# ECON 0150 | Replication Notebook

**Title:** Height and Life Expectancy

**Original Authors:** Sampugnaro

**Original Date:** Fall 2024

---

This notebook replicates the analysis from a student final project in ECON 0150: Economic Data Analysis.

## About This Replication

**Research Question:** Does average height affect life expectancy across countries?

**Data Source:** Our World in Data - Average height and life expectancy by country

**Methods:** OLS regression of life expectancy on average height

**Main Finding:** Positive relationship: taller countries tend to have higher life expectancy, but this is likely confounded by development and nutrition.

**Course Concepts Used:**
- Simple linear regression
- Cross-country comparison
- Scatter plots with regression lines
- Residual analysis

---
## Step 0 | Setup

In [None]:
# Imports
import pandas as pd
import numpy as np
import matplotlib.pyplot as plt
import seaborn as sns
import statsmodels.api as sm
import statsmodels.formula.api as smf

In [None]:
# Load data from Our World in Data
# Height data
height_url = "https://ourworldindata.org/grapher/average-height-by-year-of-birth.csv"
life_url = "https://ourworldindata.org/grapher/life-expectancy.csv"

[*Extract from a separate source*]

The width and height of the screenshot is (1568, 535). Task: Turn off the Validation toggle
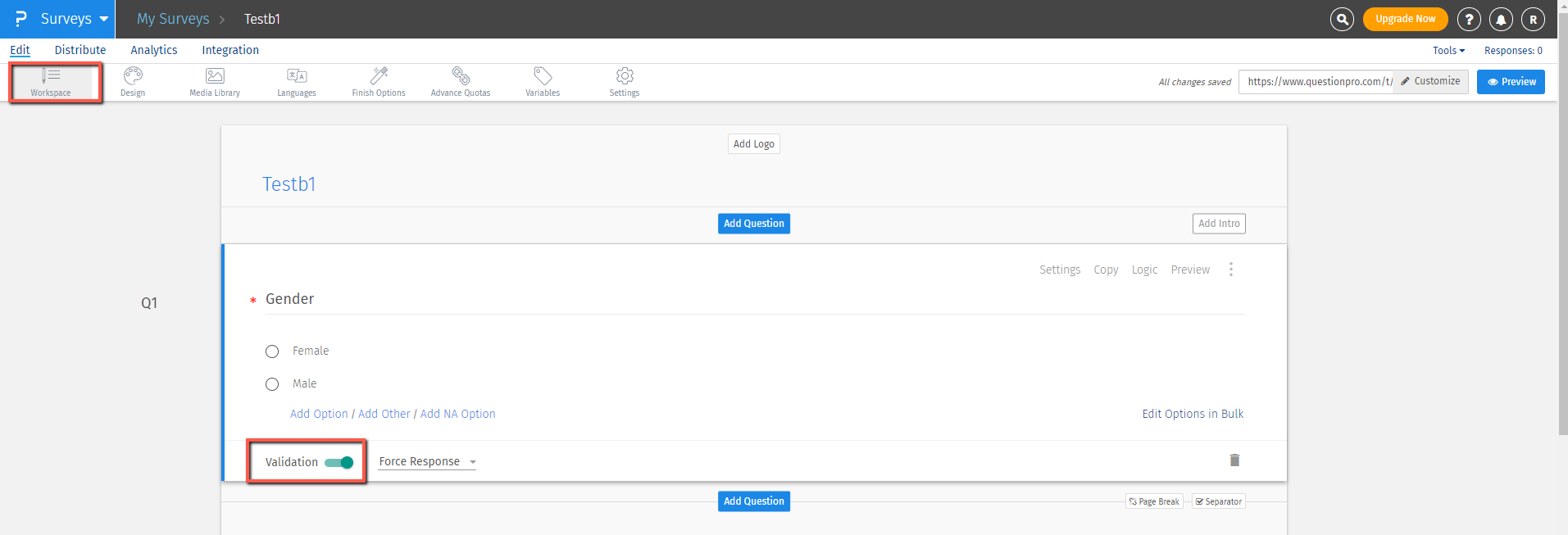339,463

print("Downloading height data...")
h = pd.read_csv(height_url)
print(f"Height data columns: {h.columns.tolist()[:5]}...")

print("Downloading life expectancy data...")
le = pd.read_csv(life_url)
print(f"Life expectancy columns: {le.columns.tolist()[:5]}...")

---
## Step 1 | Data Preparation

In [None]:
# Find the relevant columns
def find_column_containing(df, keywords):
    for k in keywords:
        for c in df.columns:
            if k.lower() in c.lower():
                return c
    return None

# Height dataset columns
height_val_col = find_column_containing(h, ['height'])
height_entity_col = find_column_containing(h, ['entity','country'])
height_year_col = find_column_containing(h, ['year','birth'])

# Life expectancy columns
life_val_col = find_column_containing(le, ['life','expectancy'])
life_entity_col = find_column_containing(le, ['entity','country'])
life_year_col = find_column_containing(le, ['year'])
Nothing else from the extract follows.